The principle that we think controls this case is stated in Jones on Evidence (2 Ed.), sec. 574, as follows: “The book to be admissible must he a record of things actually done, and not of orders, executory contracts and things to be done subsequently to the entry,” citing Hart v. Livingston, supra; Whisler v. Drake, 35 Iowa, 103; J. Snow Hardware Co. v. Loveman, 131 Ala. 221, 31 So. 19; and Hazer v. Streich, 92 Wis. 505, 66 N. W. 720. To the same effect is 2 Wigmore on Evidence, sec. 1541, and 9 Am. & Eng. Ency. Law, p. 933 — citing a number of cases, among others, Bailey v. Harvey, 60 N. H. 152, which holds, that book accounts are incompetent to prove the performance of a special contract, yet after the goods are delivered, under the contract the entry of charge then made is competent evidence to prove the delivery of the goods and their amount.-
The entry admitted in evidence in the instant case shows upon its face that the .services contemplated were to be performed in the future — after April 1st, the date of the entry — and that no money was due the law firm until three months after the entry was made.
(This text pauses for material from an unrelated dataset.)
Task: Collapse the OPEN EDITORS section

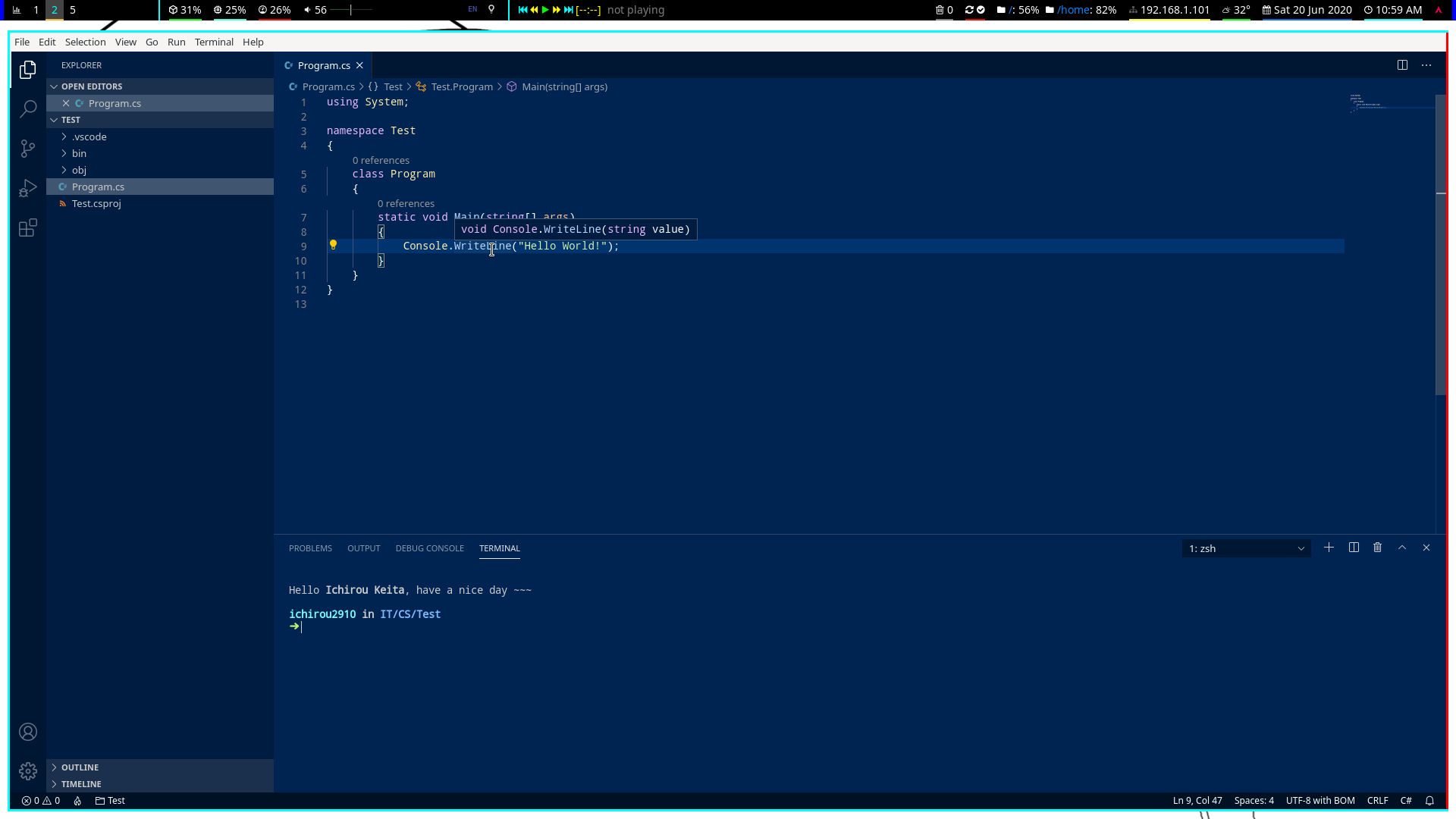Action: [91, 86]
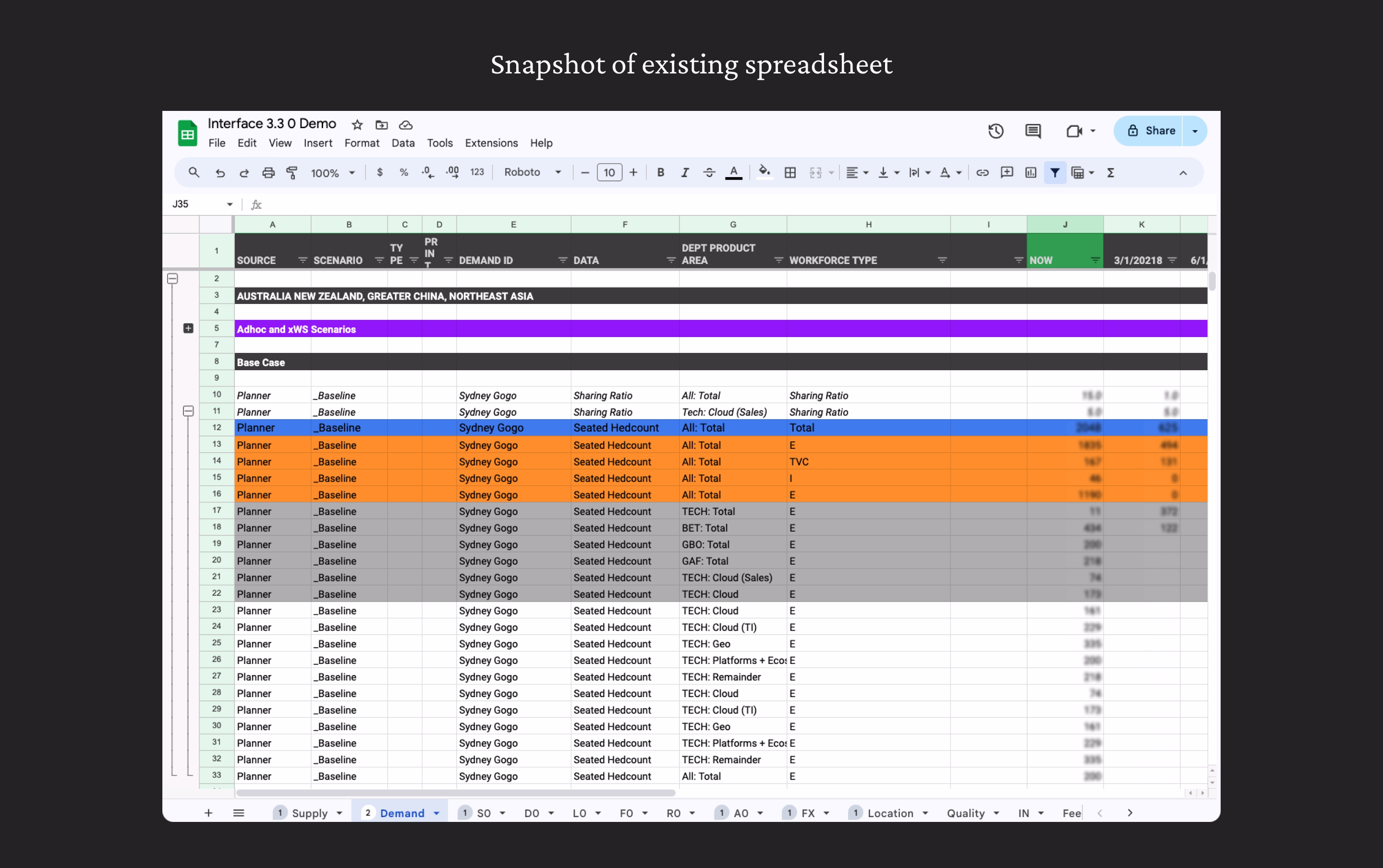This screenshot has width=1383, height=868.
Task: Click the J35 name box
Action: click(x=195, y=204)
This entry, although in a book regularly kept for the accounts of the firm, was not such an entry of a book account as is contemplated in the shopbook exception to the hearsay rule, but was nothing more than an *138entry of a private memorandum of a special*agreement' concerning which there is no evidence in the record that the defendants ever knew or heard of the same having been made.
There is no showing or attempt to show that any services of any kind were ever performed by this law firm for defendants during the time the alleged contract was supposed to be in force.
We must hold that it was error to permit the memorandum to be introduced in evidence. The judgment is reversed and the cause remanded.
Robertson; P. J., and Sturgis, J., concur.